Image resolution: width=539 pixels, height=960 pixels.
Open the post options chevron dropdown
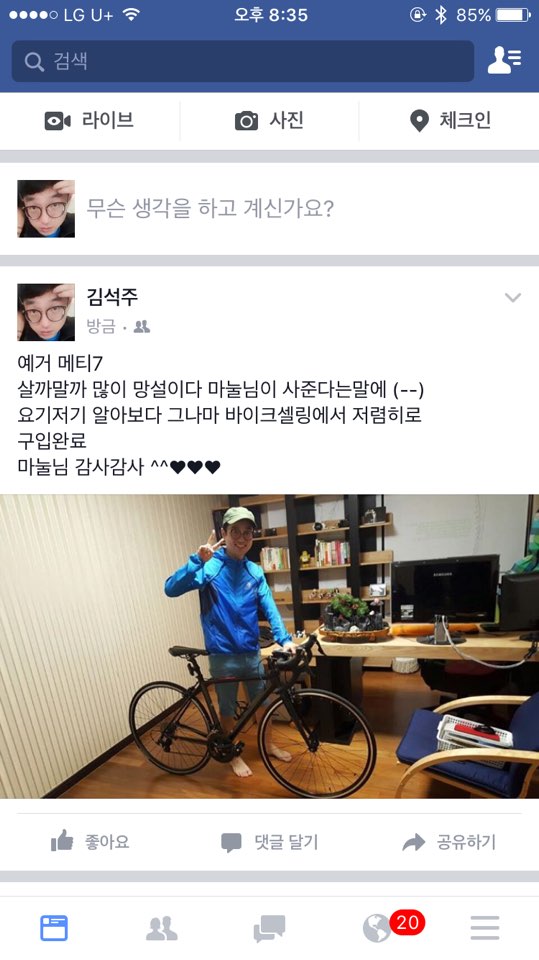pyautogui.click(x=513, y=298)
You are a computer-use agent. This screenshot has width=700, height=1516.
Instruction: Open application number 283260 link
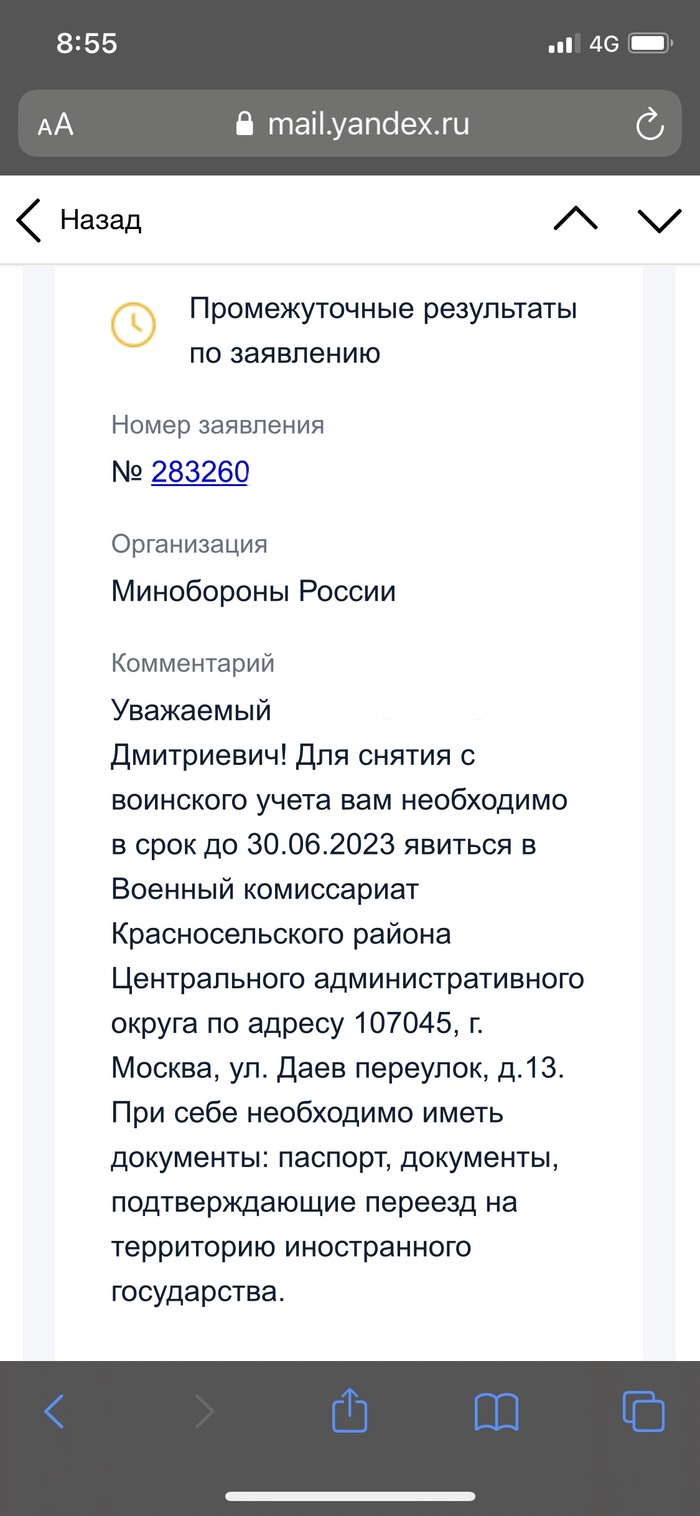pos(200,472)
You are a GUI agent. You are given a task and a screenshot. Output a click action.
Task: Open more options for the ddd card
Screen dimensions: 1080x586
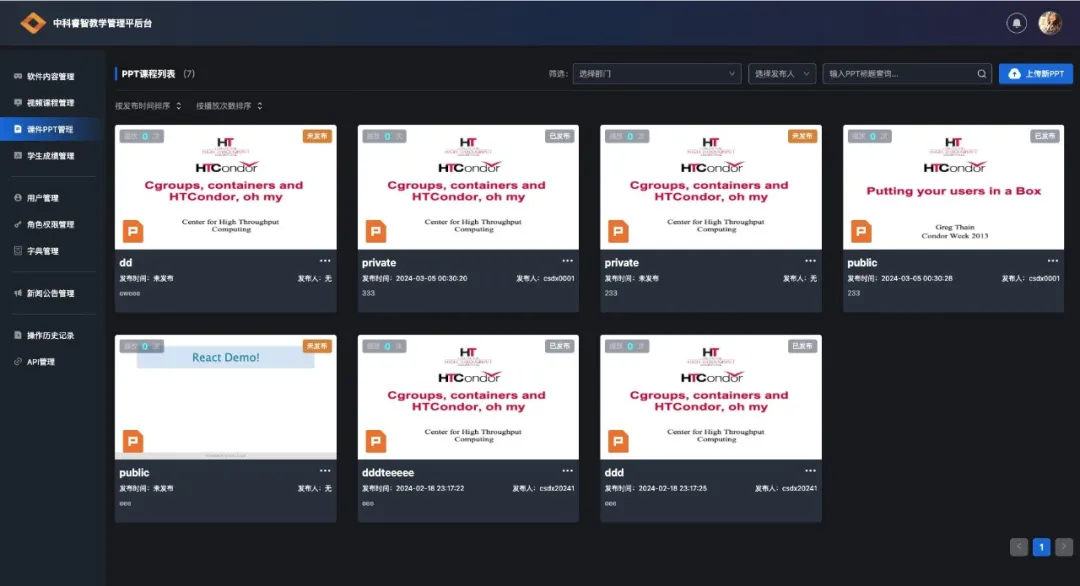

------------------------------------

Instructions to follow :: Output all the records, word for word, with no pictures in the copy.

Response to the task ::
Image resolution: width=539 pixels, height=960 pixels.
Open the post options chevron dropdown
pyautogui.click(x=513, y=298)
You are a computer-use agent. This screenshot has width=700, height=1516.
Instruction: Open application number 283260 link
pos(200,472)
You are a GUI agent. You are given a task and a screenshot. Output a click action.
Task: Open more options for the ddd card
Screen dimensions: 1080x586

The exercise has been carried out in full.